Теперь несколько слов о «Гамлете» во Втором Художественном театре 13 . Я совершенно не сомневаюсь, что это несомненный, огромный успех театра. За это порукой уже то, что вчера публика, в закрытой репетиции наполнившая зал только наполовину, обыкновенно встречающая спектакль как домашнее событие, – реагировала на спектакль сильной и долго не смолкавшей овацией. В некоторых случаях, после открытия занавеса, раздавались аплодисменты по адресу художника, который достиг замечательного в области декоративной. Вызывали режиссеров, которые необыкновенно глубоко и своеобразно подошли к трактовке, а среди актеров особенно вызывали Чехова.
Что собою представляет эта постановка «Гамлета»? С Шекспиром здесь обошлись почти так же жестоко, как в Камерном театре с Шоу.
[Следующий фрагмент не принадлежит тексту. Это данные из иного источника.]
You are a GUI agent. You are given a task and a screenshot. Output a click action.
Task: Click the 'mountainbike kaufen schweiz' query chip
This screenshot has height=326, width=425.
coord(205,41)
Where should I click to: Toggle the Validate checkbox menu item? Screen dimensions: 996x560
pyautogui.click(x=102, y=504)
Берется шекспировская пьеса и делается известная переработка, переложение Шекспира. Я очень боюсь, как бы Репертком не помог, хотя Шекспир вне досягаемости. Репертком все-таки может полоснуть, и я очень хотел бы, чтобы в данном случае Репертком этого не сделал. Но и без Реперткома операция произведена значительная. По самой структуре своей эта пьеса чрезвычайно тягучая, медленная. В ней масса диалогов и монологов. В ней очень много постоянно задерживающих моментов. Что же это значит? Значит ли это, что Шекспир не умел писать стремительной драмы? Конечно, умел. Это, значит, драма медлительности. Вся драма построена так, чтобы быть трагедией медлительности. Именно потому, что Гамлет слишком медлит, он гибнет, и в значительной степени погибло бы все его дело, если бы не пришел из чужой страны человек и не взял бы эту самую опустошенную Данию 14 .
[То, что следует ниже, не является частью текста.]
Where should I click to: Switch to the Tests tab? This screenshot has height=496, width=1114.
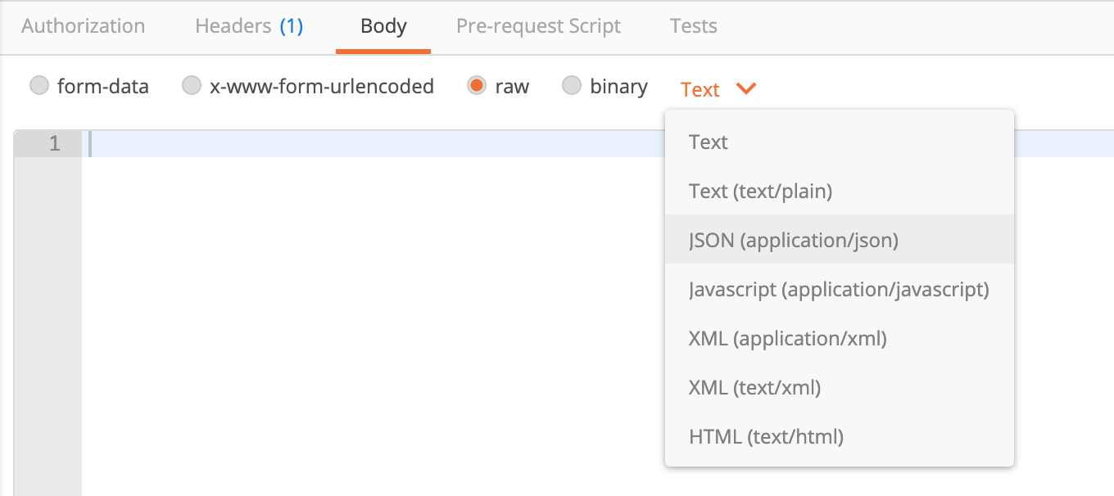(x=693, y=26)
Шекспир с огромным уважением относится к Гамлету – он, может быть, сам был похож на Гамлета, – но вместе с тем он относится к нему с недоверием, как Пушкин, который был во многом похож на нашего Гамлета, на Онегина, вместе с тем его осуждал. Шекспир не освободился от своего гамлетизма, когда писал своего «Гамлета». Здесь именно трагедия заключается в чрезмерно развернувшемся интеллекте. «Гамлет» – в полном смысле слова «горе от ума»; и этот элемент совершенно выброшен Художественным театром. Ничего не осталось. Во-первых, пьеса идет очень быстро, она мчится, как буря, – всего два антракта. Затем, Шекспир великолепно построил внутренний скелет. Когда Второй Художественный театр обнажил его, оказалось, что действие идет шаг за шагом к неизбежной и неумолимой катастрофе. И вдруг эта медлительная симфония, это столкновение высокого разума с разными проблемами жизни, разума, стремящегося распутать узел, который надо разрубить, – превращается на наших глазах в мелодраматическую трагедию, в которой весь смысл в сложных интригах и в борьбе страстей. Так трактуется «Гамлет». И, нужно сказать, превосходно вышло. Шекспир такой драматург, что его можно использовать и так и этак.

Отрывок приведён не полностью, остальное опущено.